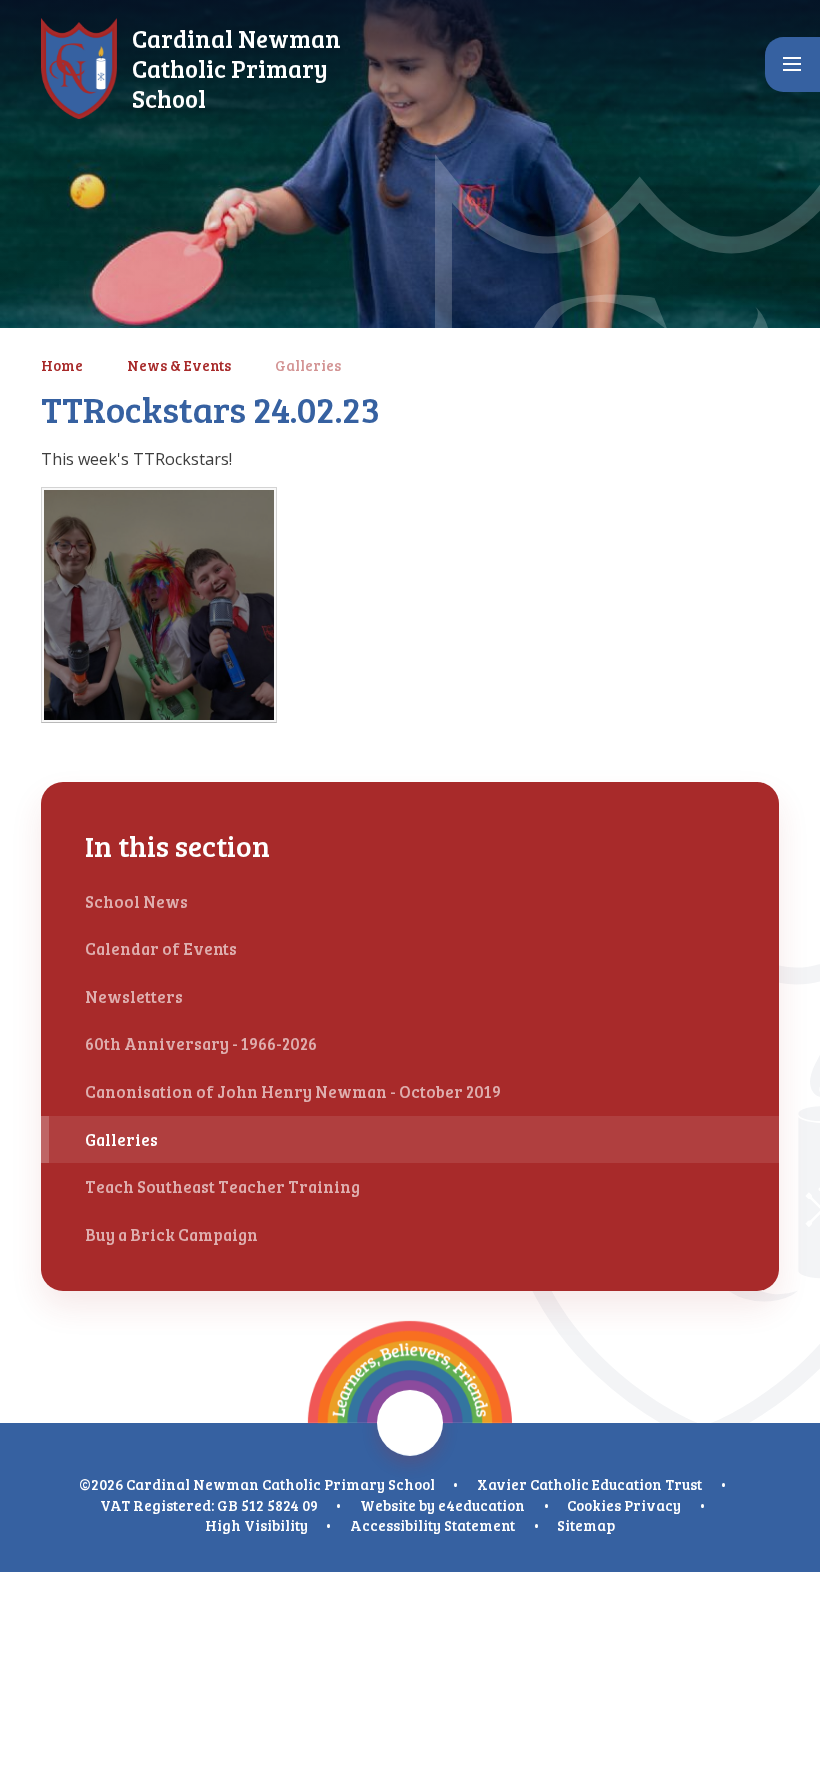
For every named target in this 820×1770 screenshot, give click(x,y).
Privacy (652, 1505)
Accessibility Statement (432, 1525)
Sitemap (586, 1525)
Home (62, 365)
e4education (481, 1505)
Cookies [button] (594, 1505)
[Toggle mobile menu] (792, 64)
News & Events (179, 365)
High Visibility (256, 1525)
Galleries (308, 365)
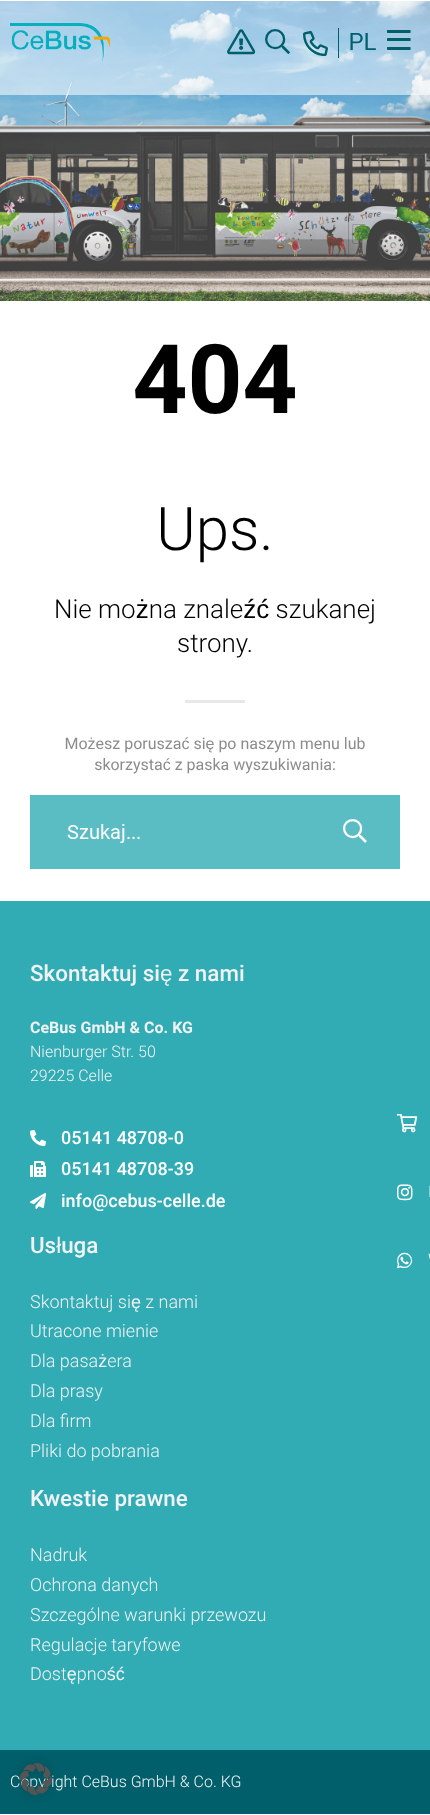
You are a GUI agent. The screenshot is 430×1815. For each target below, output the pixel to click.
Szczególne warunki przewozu (148, 1615)
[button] (36, 1779)
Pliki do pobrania (95, 1451)
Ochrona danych (94, 1585)
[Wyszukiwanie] (355, 832)
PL (362, 43)
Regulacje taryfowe (105, 1645)
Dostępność (77, 1674)
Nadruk (58, 1555)
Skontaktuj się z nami (114, 1302)
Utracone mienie (94, 1331)
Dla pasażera (81, 1361)
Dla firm (61, 1421)
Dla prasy (66, 1391)
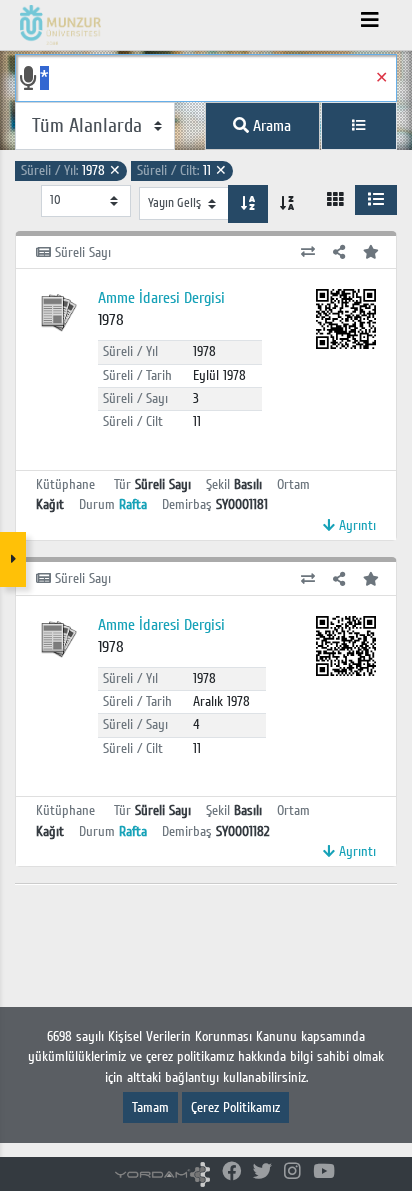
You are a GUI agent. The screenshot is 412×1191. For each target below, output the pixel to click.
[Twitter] (262, 1172)
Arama (270, 126)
◆ ◆ ◆ ◆ ◆ ◆ ◆
**About this task:** Copy all lines above where "target" is present.

**Your response:**
For every named target in this 820×1770 screenshot, give click(x,y).
You are a GUI agent. The screenshot is 430×1815. For each target below, output the pixel to click.
You are a GUI agent. The screenshot is 412×1191. For each target below, output the pixel to click.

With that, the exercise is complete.